## Your goal
Among the records below, find each line containing the word "label" and copy it.
Start of Material to process
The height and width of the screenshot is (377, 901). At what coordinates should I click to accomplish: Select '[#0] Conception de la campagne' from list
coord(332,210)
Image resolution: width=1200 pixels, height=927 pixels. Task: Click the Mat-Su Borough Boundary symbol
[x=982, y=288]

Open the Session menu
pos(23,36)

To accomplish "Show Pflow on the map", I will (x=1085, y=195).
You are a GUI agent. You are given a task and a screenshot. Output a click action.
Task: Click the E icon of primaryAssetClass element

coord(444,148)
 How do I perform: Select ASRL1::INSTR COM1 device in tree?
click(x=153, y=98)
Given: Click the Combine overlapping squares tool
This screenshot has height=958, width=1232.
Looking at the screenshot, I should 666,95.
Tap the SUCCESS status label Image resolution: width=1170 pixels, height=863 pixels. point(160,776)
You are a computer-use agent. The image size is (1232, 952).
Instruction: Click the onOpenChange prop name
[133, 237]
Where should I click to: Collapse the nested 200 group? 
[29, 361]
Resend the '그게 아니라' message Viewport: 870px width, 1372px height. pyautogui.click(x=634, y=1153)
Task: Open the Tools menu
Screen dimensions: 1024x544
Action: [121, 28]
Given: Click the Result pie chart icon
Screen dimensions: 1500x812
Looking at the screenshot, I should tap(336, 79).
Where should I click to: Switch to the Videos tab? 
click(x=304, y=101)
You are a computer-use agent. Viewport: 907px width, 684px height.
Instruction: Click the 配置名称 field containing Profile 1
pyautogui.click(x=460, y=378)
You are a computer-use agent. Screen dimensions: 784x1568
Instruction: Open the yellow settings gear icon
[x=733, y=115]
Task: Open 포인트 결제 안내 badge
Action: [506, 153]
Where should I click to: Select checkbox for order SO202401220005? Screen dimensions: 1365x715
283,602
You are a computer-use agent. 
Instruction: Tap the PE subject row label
End of Material to process
## Problem solution
Tap the SUCCESS status label Image resolution: width=1170 pixels, height=863 pixels. point(160,776)
Instruction: Tap the PE subject row label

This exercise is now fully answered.